このカクテルはアップル・ブランデーを主軸に、ライム汁とグレナディン・シロップで整えるというもの。バーによって色々アレンジできますが、アップル・ブランデーをベースに作るのが基本です。
さて、電子タバコ用のリキッドとなると、この再現はなかなか難しいところ。なぜなら、フルーツの香りというのは非常に難しいからです。そこで目線を少し変えて、グレナディン・シロップをまず研究するところから始めました。
というのも、カクテルがアップル・ブランデーベースだからといって、リキッドもアップルベースにできるかというと、そうでもないのです。アップル香料の香りというのは非常に強いですからね。カクテルと同じ要領でアップル香料を使おうものなら、まずくてとても吸えたものではありません。

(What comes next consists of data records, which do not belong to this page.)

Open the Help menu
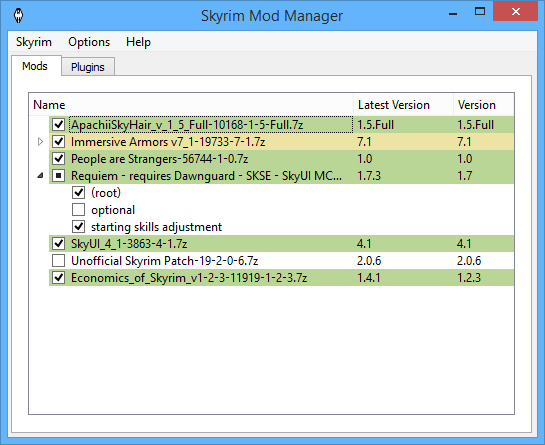 [138, 42]
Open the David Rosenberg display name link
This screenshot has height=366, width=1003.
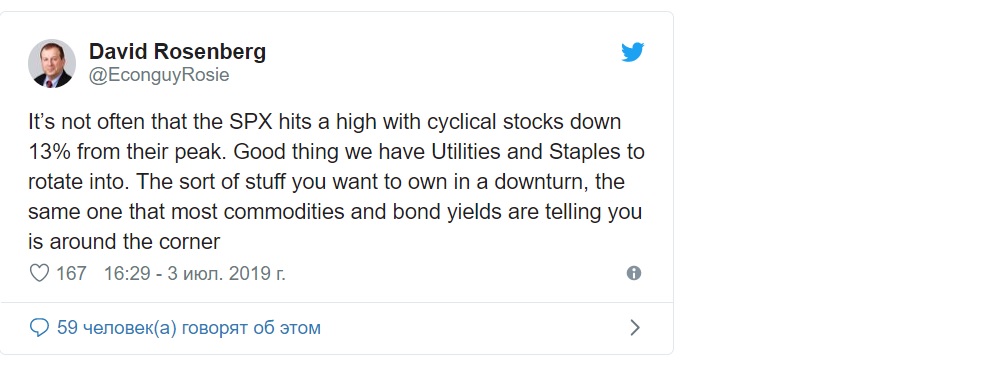[x=177, y=52]
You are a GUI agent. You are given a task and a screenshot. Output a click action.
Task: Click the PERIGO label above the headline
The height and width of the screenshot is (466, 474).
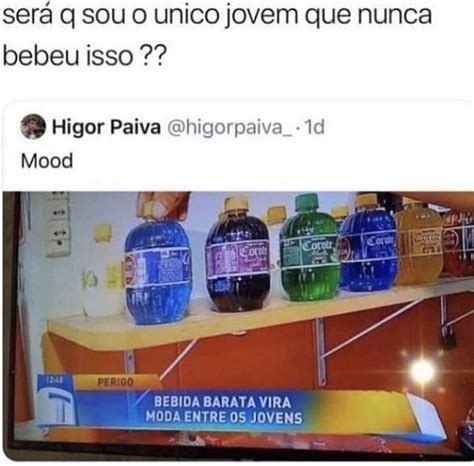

増してこのカクテルの肝は、ライムやグレナディン・シロップの爽やかさにあります。
5 Cocktailsの中でもっとも悪戦苦闘したレシピですが、結果的には他のラインナップとはまた趣の違う、個性的な作品ができたと思います。
しかしどうもパンチが弱いですね。カクテルというのは、とても複雑なものです。それを再現するとなると、自然リキッドの香りも複雑になります。複雑になればいいというものでもありません。バランスが難しいのです。
VapeSickのラインナップは複雑なものが多いですが、中でもとりわけ蜜とEVANS等はレシピがこの上なく複雑です。しかし、芯がある。だから吸って美味しいのです。
一方、このジャックローズはどこかフワフワとしており、それが良くも悪くも“パンチのない優しさ”となりました。カクテル自体も口当たりがいいですから飲みやすく、どちらかというと女性向けかもしれません。このレシピもそれと同様、女性的な慎ましさを感じさせます。
ところでこの5 Cocktailsシリーズ、アートワークにもずいぶんとこだわりました。
写真をご覧いただけば分かると思いますが、フロントロゴはすべてスタンプを押したようなデザインになっています。
実はこのスタンプ、デザインを描き起こし、それを職人さんに依頼してわざわざ本物のスタンプを制作していただいたのです。納品いただいたスタンプを実際に紙に押し、その画像を取り込んでデスクトップでデジタル処理を施す──と徹底的に「本物のスタンプ感」を追求しました。
デジタルだけではなかなかこういう質感は出せないものです。
最終的には没になってしまいましたが、味や香りだけでなく「ものづくり」の魂が込もったシリーズだったと思います。